Keindahan penjor, simbol kemenangan dan penghormatan
Salah satu ciri khas yang paling mencolok selama Hari Raya Galungan adalah kehadiran penjor, tiang bambu tinggi yang melengkung di bagian ujungnya.
Penjor dihias dengan janur (daun kelapa muda), kain kuning atau putih, dan hasil bumi seperti pisang, padi, umbi-umbian, dan sebagainya.
Penjor yang dihiasi oleh hasil bumi pada perayaan Galungan di Bali
Penjor ini berjejer di sepanjang jalan, menciptakan suasana magis yang memukau hati setiap orang yang melihatnya.
Secara simbolik, penjor adalah lambang Gunung Agung, yang dianggap sebagai tempat tinggal para dewa.
Ia juga merepresentasikan kesejahteraan dan rasa syukur kepada Sang Pencipta. Di Bali, ada dua jenis penjor:
- Penjor Upacara – digunakan untuk keperluan keagamaan seperti Galungan, Kuningan, atau odalan, lengkap dengan perlengkapan suci.
- Penjor Pepenjoran – dipasang sebagai dekorasi dalam acara-acara non-keagamaan, dengan hiasan artistik tanpa muatan spiritual.
Meski di daerah lain seperti Jawa penjor juga dikenal, penggunaannya berbeda. Di Jawa, penjor kerap digunakan sebagai penanda lokasi acara pernikahan, lebih sebagai penunjuk arah daripada sarana upacara sakral.
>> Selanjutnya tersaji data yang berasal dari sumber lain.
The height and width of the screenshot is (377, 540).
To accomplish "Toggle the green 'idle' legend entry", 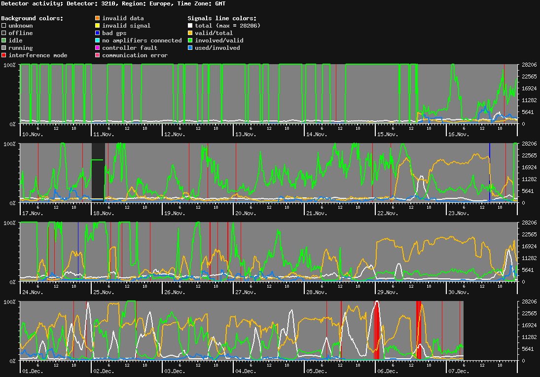I will coord(4,40).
Bagi wisatawan, penjor menjadi salah satu daya tarik visual dan budaya yang unik di Bali. Kehadirannya menciptakan atmosfer religius dan artistik yang khas.
Tak jarang, wisatawan memanfaatkan momen ini untuk berfoto dan mempelajari lebih dalam tentang makna-makna di balik simbol-simbol Bali yang kaya.
Namun bagi masyarakat Hindu Bali, penjor adalah wujud dari pengastawa, yaitu bentuk penghormatan kepada Ida Sang Hyang Widi Wasa, Tuhan Yang Maha Esa.
Dalam pembuatannya pun, unsur spiritual menjadi perhatian utama, sehingga tidak hanya indah dipandang, tetapi juga penuh nilai dan doa.